Но, как выяснилось, причина вызова была совсем в другом. В кабинете директора сидели Лазаревы — дед и внук. И если старший выглядел почти спокойным, то на младшем лица не было. С ним мы не цапались ни вчера, ни сегодня, поэтому причиной вызова наша ссора быть тоже не могла.
— Добрый день! — нейтрально поприветствовал я сразу всех.
— А вот и Елисеев, — несколько нервно сказал Андреев. — Я вас оставлю, чтобы вы переговорили без свидетелей. Михаил Макарович, пройдемте в приемную, подождем там.
Оставить-то они нас оставили, но прослушку директор включить не забыл. Хорошую прослушку, качественную, явно мастер делал — по щелчку пальцев не заблокируешь, пришлось блок ставить и отдельную защиту от прослушивания, потому что показалось, что слова Андрея Кирилловича должны остаться между нами.
— Слава, — с тяжелым вздохом сказал старший Лазарев, — у нас в семье случилась трагедия. Погибла мама Андрея.
Андрей бросил на меня тяжелый неприязненный взгляд, но на удивление промолчал, чего не было бы, если бы в случившемся хотели обвинить меня. Я никак не мог понять, зачем меня вообще вызвали к директору, чтобы поставить в известность о смерти Лазаревой. Она мне была никто. Никаких эмоций ее смерть у меня не вызвала.

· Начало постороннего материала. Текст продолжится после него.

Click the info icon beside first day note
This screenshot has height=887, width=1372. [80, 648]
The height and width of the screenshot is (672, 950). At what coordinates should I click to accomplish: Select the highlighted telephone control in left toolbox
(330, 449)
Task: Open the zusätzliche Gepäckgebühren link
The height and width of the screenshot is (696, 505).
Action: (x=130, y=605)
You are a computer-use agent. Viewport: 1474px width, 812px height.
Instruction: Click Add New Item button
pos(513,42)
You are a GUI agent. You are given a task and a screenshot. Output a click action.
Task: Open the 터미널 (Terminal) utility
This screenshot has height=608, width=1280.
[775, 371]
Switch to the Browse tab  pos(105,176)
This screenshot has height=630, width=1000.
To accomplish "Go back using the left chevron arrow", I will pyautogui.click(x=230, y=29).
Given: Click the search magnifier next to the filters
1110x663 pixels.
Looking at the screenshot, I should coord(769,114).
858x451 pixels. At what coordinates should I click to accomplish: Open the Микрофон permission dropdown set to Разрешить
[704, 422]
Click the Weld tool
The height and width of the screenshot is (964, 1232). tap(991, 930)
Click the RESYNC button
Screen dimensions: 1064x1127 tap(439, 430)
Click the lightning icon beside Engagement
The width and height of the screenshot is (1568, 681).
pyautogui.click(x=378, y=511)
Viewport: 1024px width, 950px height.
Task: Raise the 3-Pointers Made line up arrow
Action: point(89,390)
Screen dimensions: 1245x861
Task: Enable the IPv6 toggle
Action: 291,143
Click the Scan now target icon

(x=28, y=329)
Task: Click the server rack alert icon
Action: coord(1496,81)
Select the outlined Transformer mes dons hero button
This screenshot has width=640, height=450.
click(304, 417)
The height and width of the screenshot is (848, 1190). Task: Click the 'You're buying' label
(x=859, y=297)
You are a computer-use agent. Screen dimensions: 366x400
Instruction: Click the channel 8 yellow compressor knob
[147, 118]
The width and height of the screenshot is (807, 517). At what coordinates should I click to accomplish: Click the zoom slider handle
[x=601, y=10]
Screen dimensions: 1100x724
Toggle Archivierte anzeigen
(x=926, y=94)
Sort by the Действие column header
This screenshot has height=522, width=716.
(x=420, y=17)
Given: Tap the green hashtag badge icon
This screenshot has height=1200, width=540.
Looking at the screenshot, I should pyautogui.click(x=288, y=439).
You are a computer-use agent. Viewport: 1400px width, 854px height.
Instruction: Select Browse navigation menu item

— Примите мои соболезнования, — все же ответил я.
— Дмитрий Максимович считает, что с ее смертью не все так просто, и просит, чтобы ты проверил после его команды. Мы тебе будем очень признательны, если ты согласишься.
— Вряд ли я найду что-то после профессионалов, — заметил я. — Но, разумеется, я не стану отказывать, Андрей Кириллович. Вы мне столько раз помогали, что я обязан помочь вам.
— Тогда поедем прямо сейчас, — предложил Лазарев. — Господин Андреев согласен отпустить вас с Андрюшей с занятий.
При выходе мы удостоились неприязненного директорского взгляда, причем он делился между мной и Лазаревым-старшим, поскольку Андреев никак не мог решить, кто именно заглушил его замечательный артефакт, который позволял прослушать приватный разговор, даже если он велся под пологом от прослушивания. Разумеется, если артефакт оказывался внутри этого полога.
— Я забираю их обоих, — проинформировал Лазарев директора. — Славу обещаю сегодня привезти, если у генерала Ефремова не будет на него других планов. А Андрюшу… Сами понимаете…
Директор выверенным жестом подтвердил, что понимает. Соболезнования его были столь же выверенные и фальшивые. Небось прикидывал, как отразится на успеваемости Андрея незапланированный прогул. Или как вариант — на безопасности школы мое отсутствие.